▸ Exercise material

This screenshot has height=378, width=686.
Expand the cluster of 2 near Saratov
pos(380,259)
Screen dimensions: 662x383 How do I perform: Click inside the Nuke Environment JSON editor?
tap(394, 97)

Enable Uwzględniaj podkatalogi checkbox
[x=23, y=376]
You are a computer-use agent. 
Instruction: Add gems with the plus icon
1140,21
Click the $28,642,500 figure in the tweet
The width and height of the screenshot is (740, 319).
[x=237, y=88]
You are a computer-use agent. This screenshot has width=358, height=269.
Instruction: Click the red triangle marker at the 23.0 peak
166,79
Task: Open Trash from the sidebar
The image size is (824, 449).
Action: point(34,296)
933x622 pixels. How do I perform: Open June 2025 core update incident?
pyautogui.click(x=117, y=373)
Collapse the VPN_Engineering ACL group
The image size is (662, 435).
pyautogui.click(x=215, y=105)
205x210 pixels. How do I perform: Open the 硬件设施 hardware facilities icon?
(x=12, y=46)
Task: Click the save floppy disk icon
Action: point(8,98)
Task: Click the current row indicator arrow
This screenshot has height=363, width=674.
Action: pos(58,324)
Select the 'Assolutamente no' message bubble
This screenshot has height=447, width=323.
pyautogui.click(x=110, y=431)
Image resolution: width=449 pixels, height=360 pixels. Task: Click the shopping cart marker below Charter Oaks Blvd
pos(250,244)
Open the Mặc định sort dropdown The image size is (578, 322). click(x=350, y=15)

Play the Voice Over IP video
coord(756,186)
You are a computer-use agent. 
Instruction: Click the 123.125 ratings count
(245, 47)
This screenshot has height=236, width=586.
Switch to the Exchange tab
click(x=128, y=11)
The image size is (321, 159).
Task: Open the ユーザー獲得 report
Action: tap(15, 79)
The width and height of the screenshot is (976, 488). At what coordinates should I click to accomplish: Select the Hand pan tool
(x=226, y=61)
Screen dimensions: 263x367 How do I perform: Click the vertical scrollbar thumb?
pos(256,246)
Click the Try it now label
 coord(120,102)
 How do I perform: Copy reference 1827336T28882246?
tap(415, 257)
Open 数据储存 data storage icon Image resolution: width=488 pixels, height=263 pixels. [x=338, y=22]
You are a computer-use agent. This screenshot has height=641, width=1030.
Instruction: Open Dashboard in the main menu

▸ Task requirements
Repeat the data above in full, word for word.

▸ Answer
This screenshot has height=378, width=686.
Expand the cluster of 2 near Saratov
pos(380,259)
Screen dimensions: 662x383 How do I perform: Click inside the Nuke Environment JSON editor?
tap(394, 97)

Enable Uwzględniaj podkatalogi checkbox
[x=23, y=376]
You are a computer-use agent. 
Instruction: Add gems with the plus icon
1140,21
Click the $28,642,500 figure in the tweet
The width and height of the screenshot is (740, 319).
[x=237, y=88]
You are a computer-use agent. This screenshot has width=358, height=269.
Instruction: Click the red triangle marker at the 23.0 peak
166,79
Task: Open Trash from the sidebar
The image size is (824, 449).
Action: point(34,296)
933x622 pixels. How do I perform: Open June 2025 core update incident?
pyautogui.click(x=117, y=373)
Collapse the VPN_Engineering ACL group
The image size is (662, 435).
pyautogui.click(x=215, y=105)
205x210 pixels. How do I perform: Open the 硬件设施 hardware facilities icon?
(x=12, y=46)
Task: Click the save floppy disk icon
Action: point(8,98)
Task: Click the current row indicator arrow
This screenshot has height=363, width=674.
Action: pos(58,324)
Select the 'Assolutamente no' message bubble
This screenshot has height=447, width=323.
pyautogui.click(x=110, y=431)
Image resolution: width=449 pixels, height=360 pixels. Task: Click the shopping cart marker below Charter Oaks Blvd
pos(250,244)
Open the Mặc định sort dropdown The image size is (578, 322). click(x=350, y=15)

Play the Voice Over IP video
coord(756,186)
You are a computer-use agent. 
Instruction: Click the 123.125 ratings count
(245, 47)
This screenshot has height=236, width=586.
Switch to the Exchange tab
click(x=128, y=11)
The image size is (321, 159).
Task: Open the ユーザー獲得 report
Action: tap(15, 79)
The width and height of the screenshot is (976, 488). At what coordinates should I click to accomplish: Select the Hand pan tool
(x=226, y=61)
Screen dimensions: 263x367 How do I perform: Click the vertical scrollbar thumb?
pos(256,246)
Click the Try it now label
 coord(120,102)
 How do I perform: Copy reference 1827336T28882246?
tap(415, 257)
Open 数据储存 data storage icon Image resolution: width=488 pixels, height=263 pixels. [x=338, y=22]
You are a computer-use agent. This screenshot has height=641, width=1030.
Instruction: Open Dashboard in the main menu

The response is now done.